In-motion weighing helps scrap handlers improve loading at Calgary Metal Recycling
Swedish-built wireless grapple scale provides better way to load rail cars
Calgary Metal Recycling Inc. has more than 85 years experience in processing scrap metals. Still, an efficient way to fill open-top gondolas (rail cars) accurately had been a persistent challenge. In 2012, the company went looking for a better way to get the job done.
“Without having a rail scale, it’s been kind of tough,” says Steve Goodzeck, Calgary Metal Recycling. “We have a bucket-scale loader, but most of the material is not easy to handle with a loader. Before, when we were loading the HMS (heavy melting scrap) the loader couldn’t just go into a pile. One machine would load the bucket, the loader would pull the weight and dump it into a train car, then another machine would have to level the train car and spread the material around.”
“Now, we’ve eliminated two-thirds of that job,” he says.
The improved loading at Calgary Metal Recycling came in the form of a new wireless grapple scale manufactured in Sweden by Intermercato and marketed in North America by RMT Equipment.
The Intermercato XW scale utilizes a strain gauge system that allows in-motion weighing, without requiring the machine to pause in its loading cycle to record the load’s weight.
“It has sped up our shipping, there’s no doubt about it,” Goodzeck says. “We’re shipping out cars faster and the weights are coming back accurately. It’s wonderful. We know what we’re shipping and we’re maximizing the rail car’s capacity. That means we are also maximizing the profitability of the load.
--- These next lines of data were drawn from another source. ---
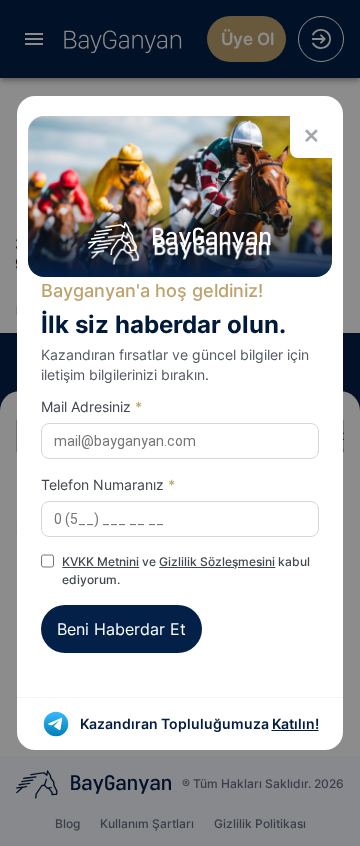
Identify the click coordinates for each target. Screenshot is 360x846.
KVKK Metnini (100, 561)
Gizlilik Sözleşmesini (217, 561)
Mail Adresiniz (91, 406)
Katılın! (295, 723)
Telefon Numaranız (108, 484)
It’s probably letting us fill two-and-a-half times the number of cars in a day, and we’re getting the right weights in them.”
Like most recycling businesses that ship by rail, Calgary Metal Recycling often faced penalties and added costs caused by inaccurate loading.
“We don’t want to be under-loaded, because then we’re paying more per ton,” explains Goodzeck. “But if we are overloaded, they pull the car into a siding down the line and you have to send an operator and a machine to go and take material off. And you’re paying demurrage charges on that car while it’s waiting.”
“With this grapple scale, we haven’t had a problem with overloaded cars. We’re shipping the weights we want to get into the car. It depends on the material, of course: some material has less density, but some can easily go over, especially shred and heavy HMS. And when you do, it’s costly.”
In 2012, after searching the internet for a grapple scale that could really do the job, Goodzeck learned about the Intermercato scale from a local specialist in productivity equipment, Mountainview Systems.
“The fellows from Mountainview were quite accommodating in helping us get it set up,” Goodzeck reports. “We calibrated the scale once; then they were out again when we were a little bit off in the very beginning. Since then, there’s been no problem. We double-check periodically with check blocks we use on our truck scale.”
Goodzeck says he’s especially pleased that, while the grapple scale is much less costly than the rail scale, it is also very robust.
“I like the fact that it’s all enclosed in a nice tight case. We’ve done things that we wouldn’t recommend doing with any kind of sensitive equipment but it’s stood up.”
The XW scale is installed by simply replacing the yoke of the grapple with the scale itself, which then serves as the coupler. At Calgary Metals, the scale is fitted to a Liebherr Type-75 grapple, operated by a 99,000-pound Link-Belt X2 with a 55-foot Young boom and stick. The company says operators are able to lift, load and spread all sorts of material normally. When they’re not loading rail cars, they can turn to other tasks in the yard such as sweeping with a magnet or off-loading for customers.
“We have three operators using the grapple scale. It required minimal training and we have had good success,” says Goodzeck. “They’re just using the machine as a regular grapple in the yard. There are no signs of any complaints from the scale and we beat on it pretty hard. We also don’t have any wire to contend with or any transmitter problems or anything like that.”
Recently, the scale’s easy installation proved to be an extra benefit when a problem with the X2 handler took it out of service for repairs. The Calgary Metal Recycling crew simply moved the scale and grapple to another Liebherr material handler in the yard.
“It was just six bolts on top and six bolts on the bottom to bolt into the Liebherr grapple, then two wires to connect in the cab. We were able to swap it out in a couple of hours and continue to load rail cars,” says Goodzeck.
“Our goal here is to move as much material as possible, as fast as possible,” he continues. “The fewer times you have to handle it, the better. This grapple scale from RMT has worked wonders for us in solving that problem. We’re doing it faster with less equipment, and we have had no overload problems since we started using it a year ago. One machine can go into the prepared pile, pick it up, weigh it, lay it into the train car, and spread it around. I would say that this piece of equipment has more than paid for itself in the time we’ve had it.”